# File History von Eclipse



## Gonzo17 (15. Dez 2009)

Hey,
ich würde gerne die File History von Eclipse "klauen" und bei mir einbauen. Leider hab ich überhaupt keinen Ansatz, wie ich das tun könnte. Mit File History meine ich im File-Menü die automatisch generierten Einträge der zuletzt geöffneten Dateien. Kann man sowas überhaupt "einfach mal so" einbauen oder gibts da nix fertiges? Heisst das vielleicht nicht File History? (dann wärs auch kein Wunder, dass ich darunter nix finde)


----------



## SlaterB (15. Dez 2009)

ich kenne es höchstens vom JFileChooser, dass irgendwas automatisch gespeichert wird, das zuletzt verwendete Verzeichnis, 
dann auch evtl. übergreifend mit anderen Programmen, das ist recht betriebssystemnah

alles andere gibt es nicht, 
wenn du eine Liste von 10 Informationen speichern willst, dann musst du das irgendwo machen, vor allem dauerhaft bis zum nächsten Programmstart,
per Properties-Datei oder gar Datenbank, vielleicht Windows-Registrierung,
ob das dann Namen geöffneter Dateien, zuletzt besuchte Webseiten oder beliebige Eingaben in ein TextFeld sind, spielt da schon fast keine Rolle,

sicherlich gibt es zumindest unter Windows sowas wie 'zuletzt geöffnete Dokumente', aber ob da auch ein Java-Programm zählt?

SCHRIFTLICHE AUFGABE 1: Schreiben Sie aus dem Seitentext den Abschnitt genau ab, beginnend mit „## Gonzo17 (15.“ und weiter bis einschließlich „darunter nix finde)“.
Die Datensätze stehen in keinem Zusammenhang mit dem Seitentext.

DATENSÄTZE:
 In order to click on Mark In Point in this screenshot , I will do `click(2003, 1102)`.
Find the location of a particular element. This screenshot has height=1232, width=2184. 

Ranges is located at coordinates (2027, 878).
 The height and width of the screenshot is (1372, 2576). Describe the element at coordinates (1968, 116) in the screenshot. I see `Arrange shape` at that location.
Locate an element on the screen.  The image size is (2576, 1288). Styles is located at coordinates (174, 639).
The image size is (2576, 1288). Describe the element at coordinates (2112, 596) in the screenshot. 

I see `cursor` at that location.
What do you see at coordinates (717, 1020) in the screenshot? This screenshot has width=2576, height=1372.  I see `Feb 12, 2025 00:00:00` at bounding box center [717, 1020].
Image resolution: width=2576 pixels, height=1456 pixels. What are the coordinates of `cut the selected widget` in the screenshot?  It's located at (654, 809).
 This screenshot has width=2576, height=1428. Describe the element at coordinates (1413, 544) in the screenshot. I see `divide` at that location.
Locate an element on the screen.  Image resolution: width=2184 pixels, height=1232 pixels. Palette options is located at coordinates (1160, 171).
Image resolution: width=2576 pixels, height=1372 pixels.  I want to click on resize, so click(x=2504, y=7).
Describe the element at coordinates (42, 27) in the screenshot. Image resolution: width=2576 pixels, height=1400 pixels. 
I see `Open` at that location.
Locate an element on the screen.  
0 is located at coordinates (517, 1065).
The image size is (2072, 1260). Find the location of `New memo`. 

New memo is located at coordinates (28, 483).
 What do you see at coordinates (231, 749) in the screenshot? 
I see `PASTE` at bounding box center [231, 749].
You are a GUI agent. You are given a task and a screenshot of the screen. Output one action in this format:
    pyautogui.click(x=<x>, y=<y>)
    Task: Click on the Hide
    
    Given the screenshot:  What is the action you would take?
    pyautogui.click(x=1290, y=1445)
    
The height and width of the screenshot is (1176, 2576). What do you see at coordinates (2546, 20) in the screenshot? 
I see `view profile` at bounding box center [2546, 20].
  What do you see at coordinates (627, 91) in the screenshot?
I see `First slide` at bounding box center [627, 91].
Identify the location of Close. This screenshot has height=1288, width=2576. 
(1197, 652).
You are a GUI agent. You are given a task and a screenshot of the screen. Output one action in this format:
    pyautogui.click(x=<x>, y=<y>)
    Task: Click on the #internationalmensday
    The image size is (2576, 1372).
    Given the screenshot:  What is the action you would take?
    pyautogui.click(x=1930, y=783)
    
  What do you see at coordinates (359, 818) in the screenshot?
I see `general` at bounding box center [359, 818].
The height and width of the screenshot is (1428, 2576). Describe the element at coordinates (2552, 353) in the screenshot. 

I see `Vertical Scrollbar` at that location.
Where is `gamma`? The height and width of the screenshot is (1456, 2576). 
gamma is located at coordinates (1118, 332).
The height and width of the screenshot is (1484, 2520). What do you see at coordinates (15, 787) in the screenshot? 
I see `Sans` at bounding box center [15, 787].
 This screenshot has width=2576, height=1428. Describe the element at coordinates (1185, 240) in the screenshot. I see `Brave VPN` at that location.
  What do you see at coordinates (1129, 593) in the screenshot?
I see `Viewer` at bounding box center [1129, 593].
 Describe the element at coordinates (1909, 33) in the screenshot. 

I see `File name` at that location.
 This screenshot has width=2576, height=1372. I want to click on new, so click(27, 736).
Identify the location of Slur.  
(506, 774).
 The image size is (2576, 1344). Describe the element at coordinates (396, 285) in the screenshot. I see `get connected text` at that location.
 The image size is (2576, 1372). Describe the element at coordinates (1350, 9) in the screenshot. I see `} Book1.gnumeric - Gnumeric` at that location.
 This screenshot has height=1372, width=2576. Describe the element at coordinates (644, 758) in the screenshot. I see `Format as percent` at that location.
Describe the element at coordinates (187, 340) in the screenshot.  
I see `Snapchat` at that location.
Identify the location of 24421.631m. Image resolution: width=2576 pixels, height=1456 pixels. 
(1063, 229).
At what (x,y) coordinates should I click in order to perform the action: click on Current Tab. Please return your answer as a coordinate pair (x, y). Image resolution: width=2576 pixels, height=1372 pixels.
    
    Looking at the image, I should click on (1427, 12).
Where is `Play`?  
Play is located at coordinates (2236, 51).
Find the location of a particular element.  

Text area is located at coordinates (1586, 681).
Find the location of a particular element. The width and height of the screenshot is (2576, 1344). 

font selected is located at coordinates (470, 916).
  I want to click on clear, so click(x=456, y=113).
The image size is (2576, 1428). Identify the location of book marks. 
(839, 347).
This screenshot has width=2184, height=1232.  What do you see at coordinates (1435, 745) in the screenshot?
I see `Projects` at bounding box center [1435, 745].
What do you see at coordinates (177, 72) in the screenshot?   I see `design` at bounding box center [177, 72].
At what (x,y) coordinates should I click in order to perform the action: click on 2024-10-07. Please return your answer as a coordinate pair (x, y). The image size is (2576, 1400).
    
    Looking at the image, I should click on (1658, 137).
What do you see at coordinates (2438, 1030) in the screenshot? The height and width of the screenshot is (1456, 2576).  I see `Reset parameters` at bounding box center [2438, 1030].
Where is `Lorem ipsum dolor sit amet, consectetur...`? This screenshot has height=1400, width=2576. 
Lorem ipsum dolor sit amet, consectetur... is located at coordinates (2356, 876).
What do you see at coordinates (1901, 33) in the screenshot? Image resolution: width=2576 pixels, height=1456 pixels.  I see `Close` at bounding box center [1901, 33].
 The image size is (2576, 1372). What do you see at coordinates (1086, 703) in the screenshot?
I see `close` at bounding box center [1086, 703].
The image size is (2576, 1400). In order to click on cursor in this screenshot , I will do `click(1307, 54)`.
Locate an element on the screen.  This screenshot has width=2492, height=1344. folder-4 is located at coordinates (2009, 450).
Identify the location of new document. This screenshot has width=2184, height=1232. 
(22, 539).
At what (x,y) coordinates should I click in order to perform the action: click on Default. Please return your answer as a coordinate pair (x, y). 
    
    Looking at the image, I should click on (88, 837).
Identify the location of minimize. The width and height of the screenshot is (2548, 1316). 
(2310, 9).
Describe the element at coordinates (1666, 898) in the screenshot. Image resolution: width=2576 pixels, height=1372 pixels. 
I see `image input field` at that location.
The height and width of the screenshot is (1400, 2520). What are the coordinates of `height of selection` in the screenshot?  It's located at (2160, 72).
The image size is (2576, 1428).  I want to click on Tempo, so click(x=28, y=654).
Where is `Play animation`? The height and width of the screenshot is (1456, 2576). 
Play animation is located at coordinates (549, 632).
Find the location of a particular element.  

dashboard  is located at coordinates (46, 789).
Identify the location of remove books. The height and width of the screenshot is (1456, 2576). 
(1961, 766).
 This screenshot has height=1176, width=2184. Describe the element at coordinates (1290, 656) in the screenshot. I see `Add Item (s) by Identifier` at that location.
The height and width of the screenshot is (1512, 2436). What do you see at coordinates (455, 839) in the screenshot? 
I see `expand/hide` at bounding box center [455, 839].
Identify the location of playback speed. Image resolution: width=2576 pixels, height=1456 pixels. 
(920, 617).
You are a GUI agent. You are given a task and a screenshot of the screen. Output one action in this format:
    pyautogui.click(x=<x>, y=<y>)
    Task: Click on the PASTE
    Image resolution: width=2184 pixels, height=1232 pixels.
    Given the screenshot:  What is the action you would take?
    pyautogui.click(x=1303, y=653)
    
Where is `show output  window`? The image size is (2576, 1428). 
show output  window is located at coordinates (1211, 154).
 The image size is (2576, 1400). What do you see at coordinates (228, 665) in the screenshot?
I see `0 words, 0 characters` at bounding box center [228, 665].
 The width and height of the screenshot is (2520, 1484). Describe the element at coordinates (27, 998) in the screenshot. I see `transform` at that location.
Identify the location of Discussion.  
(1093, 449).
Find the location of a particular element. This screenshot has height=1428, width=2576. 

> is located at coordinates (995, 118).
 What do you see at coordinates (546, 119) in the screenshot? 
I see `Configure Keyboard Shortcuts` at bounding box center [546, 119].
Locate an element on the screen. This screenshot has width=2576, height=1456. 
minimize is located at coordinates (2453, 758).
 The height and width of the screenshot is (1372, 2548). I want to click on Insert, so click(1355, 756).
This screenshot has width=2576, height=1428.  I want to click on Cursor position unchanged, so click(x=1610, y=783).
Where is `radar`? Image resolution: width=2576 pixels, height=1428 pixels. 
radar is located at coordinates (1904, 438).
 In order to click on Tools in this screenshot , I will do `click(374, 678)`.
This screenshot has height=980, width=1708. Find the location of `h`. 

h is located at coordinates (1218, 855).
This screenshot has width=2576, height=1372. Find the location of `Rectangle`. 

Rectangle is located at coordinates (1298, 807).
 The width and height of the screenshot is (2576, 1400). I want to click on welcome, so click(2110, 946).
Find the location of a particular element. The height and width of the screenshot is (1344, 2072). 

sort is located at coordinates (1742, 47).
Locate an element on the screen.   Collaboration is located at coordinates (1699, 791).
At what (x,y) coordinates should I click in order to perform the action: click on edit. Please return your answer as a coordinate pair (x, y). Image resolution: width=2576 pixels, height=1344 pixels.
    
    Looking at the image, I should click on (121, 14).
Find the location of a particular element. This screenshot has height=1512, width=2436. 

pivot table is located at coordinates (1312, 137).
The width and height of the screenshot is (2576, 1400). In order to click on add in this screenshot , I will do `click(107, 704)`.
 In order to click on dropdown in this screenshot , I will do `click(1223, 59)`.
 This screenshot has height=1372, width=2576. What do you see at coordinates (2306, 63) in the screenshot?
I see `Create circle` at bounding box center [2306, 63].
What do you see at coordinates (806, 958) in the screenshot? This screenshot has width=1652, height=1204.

SCHRIFTLICHE AUFGABE 2: Geben Sie aus den Datensätzen die Zeilen wortgetreu wieder, beginnend mit der Zeile mit „so click(x=1610, y=783).“ und weiter bis zur Zeile mit „The width and height of the screenshot is (2576, 1400). In“, wobei beide Zeilen dazugehören.

ERGEBNIS DER AUFGABE 1:
## Gonzo17 (15. Dez 2009)

Hey,
ich würde gerne die File History von Eclipse "klauen" und bei mir einbauen. Leider hab ich überhaupt keinen Ansatz, wie ich das tun könnte. Mit File History meine ich im File-Menü die automatisch generierten Einträge der zuletzt geöffneten Dateien. Kann man sowas überhaupt "einfach mal so" einbauen oder gibts da nix fertiges? Heisst das vielleicht nicht File History? (dann wärs auch kein Wunder, dass ich darunter nix finde)

ERGEBNIS DER AUFGABE 2:
This screenshot has width=2576, height=1428.  I want to click on Cursor position unchanged, so click(x=1610, y=783).
Where is `radar`? Image resolution: width=2576 pixels, height=1428 pixels. 
radar is located at coordinates (1904, 438).
 In order to click on Tools in this screenshot , I will do `click(374, 678)`.
This screenshot has height=980, width=1708. Find the location of `h`. 

h is located at coordinates (1218, 855).
This screenshot has width=2576, height=1372. Find the location of `Rectangle`. 

Rectangle is located at coordinates (1298, 807).
 The width and height of the screenshot is (2576, 1400). I want to click on welcome, so click(2110, 946).
Find the location of a particular element. The height and width of the screenshot is (1344, 2072). 

sort is located at coordinates (1742, 47).
Locate an element on the screen.   Collaboration is located at coordinates (1699, 791).
At what (x,y) coordinates should I click in order to perform the action: click on edit. Please return your answer as a coordinate pair (x, y). Image resolution: width=2576 pixels, height=1344 pixels.
    
    Looking at the image, I should click on (121, 14).
Find the location of a particular element. This screenshot has height=1512, width=2436. 

pivot table is located at coordinates (1312, 137).
The width and height of the screenshot is (2576, 1400). In order to click on add in this screenshot , I will do `click(107, 704)`.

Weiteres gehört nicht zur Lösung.